◆ **Short task**
Please reproduce the material below word for word, leaving out the pictures.

** start of Given entries **

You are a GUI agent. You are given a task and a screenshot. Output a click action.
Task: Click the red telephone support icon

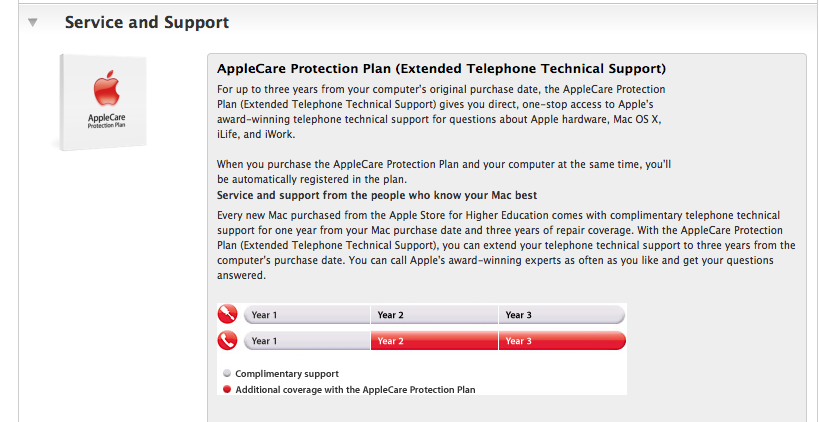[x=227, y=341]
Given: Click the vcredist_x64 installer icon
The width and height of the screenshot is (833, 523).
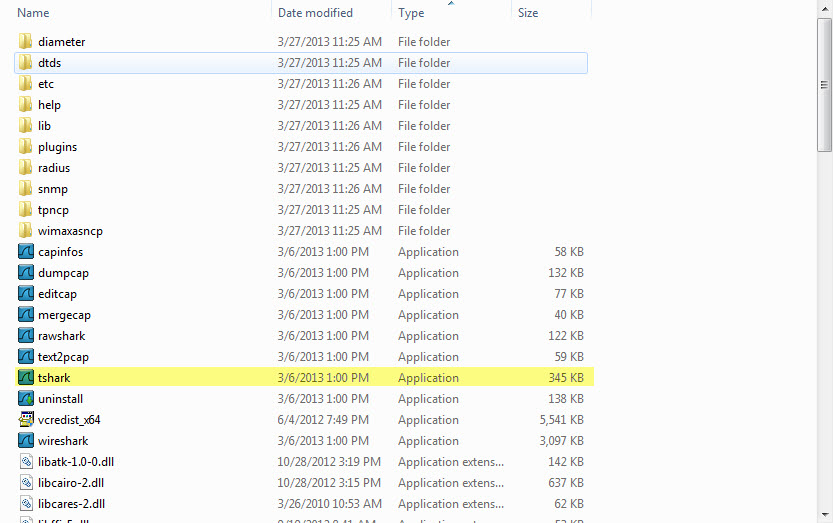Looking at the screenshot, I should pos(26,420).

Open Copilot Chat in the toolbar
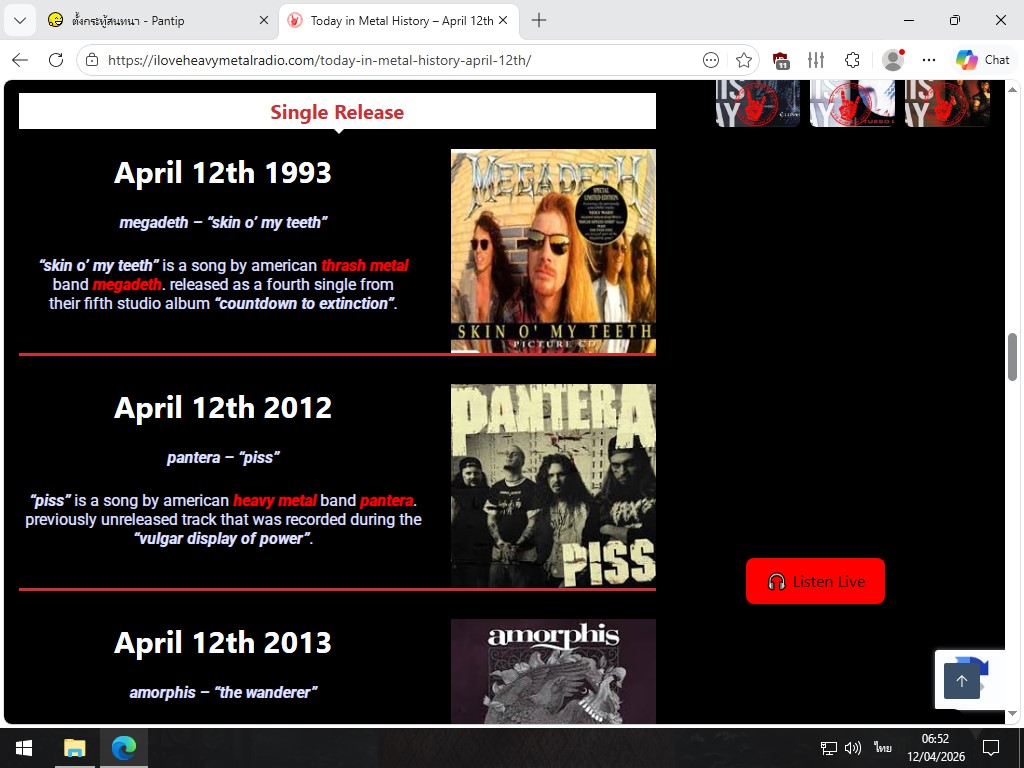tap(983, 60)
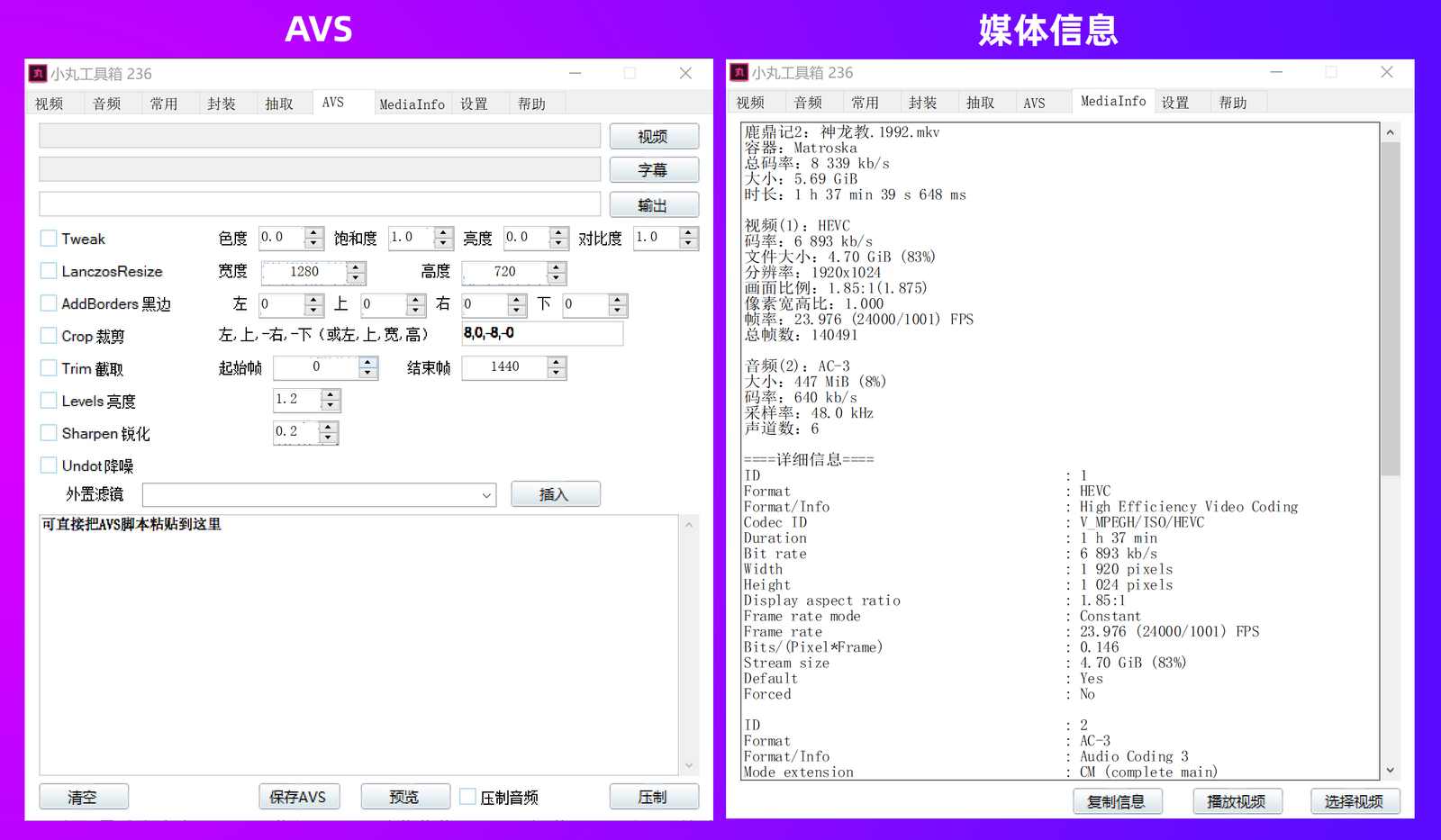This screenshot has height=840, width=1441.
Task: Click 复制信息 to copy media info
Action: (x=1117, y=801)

** end of Given entries **

◆ **Output below**
You are a GUI agent. You are given a task and a screenshot. Output a click action.
Task: Click the red telephone support icon

[x=227, y=341]
Given: Click the vcredist_x64 installer icon
The width and height of the screenshot is (833, 523).
Looking at the screenshot, I should pos(26,420).

Open Copilot Chat in the toolbar
tap(983, 60)
This screenshot has height=840, width=1441.
Task: Click 复制信息 to copy media info
Action: (x=1117, y=801)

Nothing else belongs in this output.